There are few absolute contraindications to breastfeeding, although there have been many such contraindications in the past. The literature published in the former Soviet Union included kidney failure, heart failure, cancer, psychiatric diseases, thyrotoxicosis, acute viral and bacterial infection, high fever of unknown origin, and hemolytic disease of the newborn, but now it is no longer considered a contraindication. The main contraindications are infection of the mother with certain viruses, especially HIV, and some medications that are taken by women during breastfeeding.
HIV infection
It is now recognized that if an HIV-infected woman breastfeeds, there is a risk that her baby will become infected with HIV through her milk. Therefore, it is extremely important to develop strategic measures to reduce or eliminate this route of transmission.
In countries where industrial nutrients are available and affordable, and where sanitary conditions are such that an artificially fed baby is not exposed to an excessive risk of bacterial contamination, it is not recommended for HIV-infected mothers to breastfeed. But in many countries, and especially in countries with a high prevalence of HIV, the situation is quite different, and there is an urgent need to develop policy measures to solve this problem.
In September 1999, WHO, UNICEF and the United Nations Program on AIDS (UNAIDS) published a joint policy statement on HIV and infant feeding (Appendix 2), which takes into account available scientific evidence of transmission through breast milk and It supports the freedom of HIV-infected mothers to choose on the basis of complete information the methods of feeding babies.
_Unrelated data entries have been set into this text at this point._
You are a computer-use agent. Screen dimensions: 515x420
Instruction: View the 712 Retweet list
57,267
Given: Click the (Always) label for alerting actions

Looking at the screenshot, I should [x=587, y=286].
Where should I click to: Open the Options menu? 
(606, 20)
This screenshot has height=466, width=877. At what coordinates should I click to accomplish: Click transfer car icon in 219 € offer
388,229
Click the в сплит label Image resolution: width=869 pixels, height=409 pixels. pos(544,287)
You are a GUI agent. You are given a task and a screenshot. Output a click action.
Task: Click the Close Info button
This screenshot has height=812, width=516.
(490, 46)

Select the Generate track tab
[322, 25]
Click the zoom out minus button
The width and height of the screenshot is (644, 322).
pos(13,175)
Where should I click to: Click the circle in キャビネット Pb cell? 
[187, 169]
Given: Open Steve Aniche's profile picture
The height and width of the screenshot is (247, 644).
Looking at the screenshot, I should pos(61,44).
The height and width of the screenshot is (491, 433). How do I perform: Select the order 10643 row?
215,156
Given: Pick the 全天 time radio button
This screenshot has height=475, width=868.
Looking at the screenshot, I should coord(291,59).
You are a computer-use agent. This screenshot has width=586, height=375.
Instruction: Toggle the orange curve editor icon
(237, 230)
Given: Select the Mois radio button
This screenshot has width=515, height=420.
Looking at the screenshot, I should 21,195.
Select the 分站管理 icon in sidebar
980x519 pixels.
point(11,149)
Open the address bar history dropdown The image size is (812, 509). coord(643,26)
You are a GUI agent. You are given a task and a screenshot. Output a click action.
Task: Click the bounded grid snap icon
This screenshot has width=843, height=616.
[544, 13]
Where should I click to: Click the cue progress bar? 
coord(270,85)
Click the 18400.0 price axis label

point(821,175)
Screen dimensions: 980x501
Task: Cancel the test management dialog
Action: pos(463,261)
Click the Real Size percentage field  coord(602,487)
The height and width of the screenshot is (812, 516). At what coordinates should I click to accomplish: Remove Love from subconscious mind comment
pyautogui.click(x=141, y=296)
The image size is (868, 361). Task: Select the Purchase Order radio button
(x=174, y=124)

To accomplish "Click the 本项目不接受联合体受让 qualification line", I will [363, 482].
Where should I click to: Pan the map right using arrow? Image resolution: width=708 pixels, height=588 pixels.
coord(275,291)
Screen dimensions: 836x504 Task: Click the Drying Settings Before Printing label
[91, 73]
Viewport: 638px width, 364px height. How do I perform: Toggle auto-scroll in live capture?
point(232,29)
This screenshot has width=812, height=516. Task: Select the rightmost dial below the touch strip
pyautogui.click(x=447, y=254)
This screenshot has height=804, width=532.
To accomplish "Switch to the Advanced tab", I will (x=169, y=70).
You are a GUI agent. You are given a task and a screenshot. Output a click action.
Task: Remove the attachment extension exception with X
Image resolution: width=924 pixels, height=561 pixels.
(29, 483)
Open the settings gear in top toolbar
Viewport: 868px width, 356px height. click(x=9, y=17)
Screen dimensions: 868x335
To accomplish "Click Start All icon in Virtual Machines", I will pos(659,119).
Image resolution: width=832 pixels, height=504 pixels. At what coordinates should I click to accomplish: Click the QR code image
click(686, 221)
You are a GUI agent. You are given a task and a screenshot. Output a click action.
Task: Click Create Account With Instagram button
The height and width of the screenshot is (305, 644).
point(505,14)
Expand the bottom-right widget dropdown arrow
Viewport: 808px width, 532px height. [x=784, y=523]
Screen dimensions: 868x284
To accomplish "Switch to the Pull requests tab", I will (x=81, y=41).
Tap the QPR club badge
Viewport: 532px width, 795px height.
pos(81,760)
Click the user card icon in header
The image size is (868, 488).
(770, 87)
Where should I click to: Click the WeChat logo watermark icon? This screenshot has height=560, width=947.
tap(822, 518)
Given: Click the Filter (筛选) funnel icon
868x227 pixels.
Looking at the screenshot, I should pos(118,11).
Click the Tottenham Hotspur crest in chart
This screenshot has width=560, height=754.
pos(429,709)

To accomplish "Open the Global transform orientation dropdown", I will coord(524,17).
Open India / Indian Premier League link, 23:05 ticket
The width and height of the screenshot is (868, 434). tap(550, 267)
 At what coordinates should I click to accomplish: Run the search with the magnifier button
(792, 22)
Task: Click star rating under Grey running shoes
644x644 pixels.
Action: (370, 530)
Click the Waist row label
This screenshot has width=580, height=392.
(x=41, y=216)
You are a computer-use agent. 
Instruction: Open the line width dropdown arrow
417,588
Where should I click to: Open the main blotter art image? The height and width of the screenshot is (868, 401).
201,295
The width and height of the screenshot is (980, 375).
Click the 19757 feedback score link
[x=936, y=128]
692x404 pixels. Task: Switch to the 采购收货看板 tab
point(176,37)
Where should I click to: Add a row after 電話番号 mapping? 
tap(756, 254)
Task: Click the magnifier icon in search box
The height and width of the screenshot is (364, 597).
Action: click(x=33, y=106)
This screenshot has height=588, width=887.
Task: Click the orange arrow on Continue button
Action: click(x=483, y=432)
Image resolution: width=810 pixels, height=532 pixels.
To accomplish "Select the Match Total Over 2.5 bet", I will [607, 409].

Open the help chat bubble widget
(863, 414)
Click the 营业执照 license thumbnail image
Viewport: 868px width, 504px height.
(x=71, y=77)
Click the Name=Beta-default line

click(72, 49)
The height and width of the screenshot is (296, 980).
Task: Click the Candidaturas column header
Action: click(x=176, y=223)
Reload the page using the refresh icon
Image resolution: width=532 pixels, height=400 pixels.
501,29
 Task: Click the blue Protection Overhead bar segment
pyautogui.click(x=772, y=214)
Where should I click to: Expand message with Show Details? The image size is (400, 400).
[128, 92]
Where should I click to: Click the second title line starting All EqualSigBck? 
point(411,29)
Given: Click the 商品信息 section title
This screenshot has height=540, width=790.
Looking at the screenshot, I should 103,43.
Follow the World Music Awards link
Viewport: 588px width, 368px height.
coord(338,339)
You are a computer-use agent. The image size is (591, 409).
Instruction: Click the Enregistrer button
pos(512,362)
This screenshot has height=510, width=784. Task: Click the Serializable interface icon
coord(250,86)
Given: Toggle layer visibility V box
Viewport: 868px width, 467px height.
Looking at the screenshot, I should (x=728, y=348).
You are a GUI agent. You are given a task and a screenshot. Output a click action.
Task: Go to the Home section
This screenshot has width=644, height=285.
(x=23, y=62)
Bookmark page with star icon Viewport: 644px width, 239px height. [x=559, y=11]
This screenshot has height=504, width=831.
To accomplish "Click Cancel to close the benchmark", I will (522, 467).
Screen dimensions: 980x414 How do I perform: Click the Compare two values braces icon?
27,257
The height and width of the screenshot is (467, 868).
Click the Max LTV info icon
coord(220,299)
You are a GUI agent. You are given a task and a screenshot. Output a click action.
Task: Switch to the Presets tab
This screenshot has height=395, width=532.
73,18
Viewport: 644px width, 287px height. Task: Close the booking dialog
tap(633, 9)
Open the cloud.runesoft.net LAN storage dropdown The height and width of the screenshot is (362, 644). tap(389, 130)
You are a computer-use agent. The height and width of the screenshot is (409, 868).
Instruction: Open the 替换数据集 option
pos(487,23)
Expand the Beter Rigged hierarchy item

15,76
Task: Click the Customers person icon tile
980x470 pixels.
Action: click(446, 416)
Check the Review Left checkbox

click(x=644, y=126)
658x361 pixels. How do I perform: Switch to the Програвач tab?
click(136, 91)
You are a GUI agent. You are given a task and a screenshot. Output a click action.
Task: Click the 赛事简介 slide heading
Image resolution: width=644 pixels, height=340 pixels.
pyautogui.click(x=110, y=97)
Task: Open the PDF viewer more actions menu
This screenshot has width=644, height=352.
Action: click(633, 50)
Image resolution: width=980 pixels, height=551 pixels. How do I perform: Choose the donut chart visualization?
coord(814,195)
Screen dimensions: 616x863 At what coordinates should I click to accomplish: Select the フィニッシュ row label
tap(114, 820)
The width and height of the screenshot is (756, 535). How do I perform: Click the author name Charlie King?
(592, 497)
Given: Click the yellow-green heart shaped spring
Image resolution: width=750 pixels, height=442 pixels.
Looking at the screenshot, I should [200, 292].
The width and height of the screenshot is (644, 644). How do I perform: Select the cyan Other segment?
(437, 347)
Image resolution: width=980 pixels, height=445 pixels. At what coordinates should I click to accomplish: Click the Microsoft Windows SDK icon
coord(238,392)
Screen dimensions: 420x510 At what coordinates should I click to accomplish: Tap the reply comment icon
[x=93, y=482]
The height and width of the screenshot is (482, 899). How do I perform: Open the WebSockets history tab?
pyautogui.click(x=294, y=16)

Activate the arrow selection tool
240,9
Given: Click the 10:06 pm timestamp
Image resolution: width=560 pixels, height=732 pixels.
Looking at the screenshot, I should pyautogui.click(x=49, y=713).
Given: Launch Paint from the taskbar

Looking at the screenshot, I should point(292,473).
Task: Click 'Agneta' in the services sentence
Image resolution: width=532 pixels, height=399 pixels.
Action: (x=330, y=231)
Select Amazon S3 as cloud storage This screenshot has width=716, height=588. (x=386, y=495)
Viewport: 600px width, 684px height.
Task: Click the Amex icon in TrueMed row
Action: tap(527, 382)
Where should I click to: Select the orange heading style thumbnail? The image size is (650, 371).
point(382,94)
In 1998, these three institutions issued a series of guidelines (78) designed to help decision makers determine what actions should be taken in their countries or areas. First and foremost, health care workers should ensure that the policy measures developed are in accordance with human rights agreements and above all stipulate that:
All men and women, regardless of their HIV status, have the right to determine the course of changes in their reproductive health and have access to information and services that allow them to protect their health and that of their families. When it comes to the welfare of children, decisions must be made that best suit the interests of the children.
The overall goal is to prevent the transmission of HIV infection in breast milk, but at the same time continue to protect, promote and support breastfeeding in women who are not infected with HIV, and women whose HIV status is unknown. These issues are diversified and concern decision-makers in many areas of activity, such as health care, nutrition, family planning, education, social security. More details on ways to prevent mother-to-child transmission of HIV, as well as key elements necessary for adopting policies on HIV infection and infant feeding, are discussed in Appendix 2.
Environmental contamination
Concerns have already been raised about the threat posed to infants by breast milk contaminated with pollutants in the environment. However, the risk of sustained exposure to a chemical through breastfeeding must be matched with the risk of infection or deprivation of the opportunity to receive full nutrition, which occurs when breastfeeding is limited or stopped (79). Thus, despite the presence of polychlorinated biphenyls, dioxins and furans in breast milk, breastfeeding should be encouraged and promoted, since there is strong evidence of breast milk benefits for general health and development of infants (80).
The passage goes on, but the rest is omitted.